Betsy Devos is a CEO, a philanthropist, a meme and, most importantly, the controversial figure Donald Trump nominated as the Secretary of Education in his new administration. While Devos is pending approval by the Senate after Trump’s inauguration, many red flags have been raised about her qualifications and her plans for education.

She was educated her entire schooling career in private schools, both in secondary school and university. Her children never needed loans or grants to assist with schooling, giving her no experience with federal funding programs such as Pell Grants, nor any experience with the FAFSA and what it provides. The lack of experience and the inability of DeVos to explain how the systems already in place work are a painful insight into how misguided her ideas are.
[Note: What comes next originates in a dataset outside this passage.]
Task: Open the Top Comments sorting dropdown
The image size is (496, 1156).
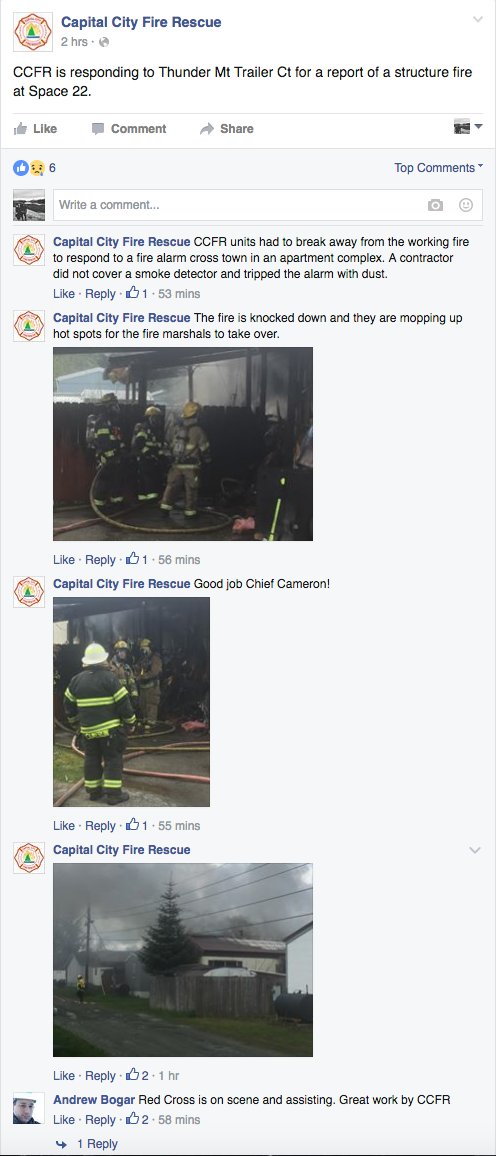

DeVos runs the All Children Matter PAC, which funnels money to Republican candidates who advocate for the voucher system or for state control of the education system. All Children Matter, Inc. broke Ohio law on campaign gifts in 2008 when $870,000 was transferred to Ohio from their Virginia headquarters, resulting in a fine of $5.3 million. After fighting against the fine at the state level, it was ruled that the PAC would have to pay the fine plus an additional $25 per late day. Now, All Children Matter owes $5.3 million and over $91,000 in late fees as DeVos is preparing to join the presidential cabinet.

DeVos advocates for the voucher system in education where private voucher schools accept students who receive a type of scholarship from the government, paying for either 50 percent or 90 percent of the private education. This system has raising red flags among liberal voters and groups such as the NAACP who see the system as a way to completely privatize schooling, leading to systematic discrimination against those in lower income families. On the contrary, advocates of the voucher program point to the lower level of education available in public schools and the already systematic segregation of cities based on income level as a main need for the voucher system.

If a voucher system were to be implemented in the U.S. it is unlikely that there would be multiple choices of schools in each district, meaning students would have a single choice or commit to commuting long distances. While advocates of the program say it is aimed to help low income families receive better education, the lack of transportation to and from the schools would do the exactly opposite. If transportation is complicated for a specific demographic, it stands to reason that that demographic would miss school more often and grades would continue to be lower.  Furthermore, voucher schools are private schools by nature, meaning each school would have the ability to terminate a student’s enrollment as the administration sees fit.

For those interested in a successful system of public education, Betsy DeVos and her agenda should be deeply troubling.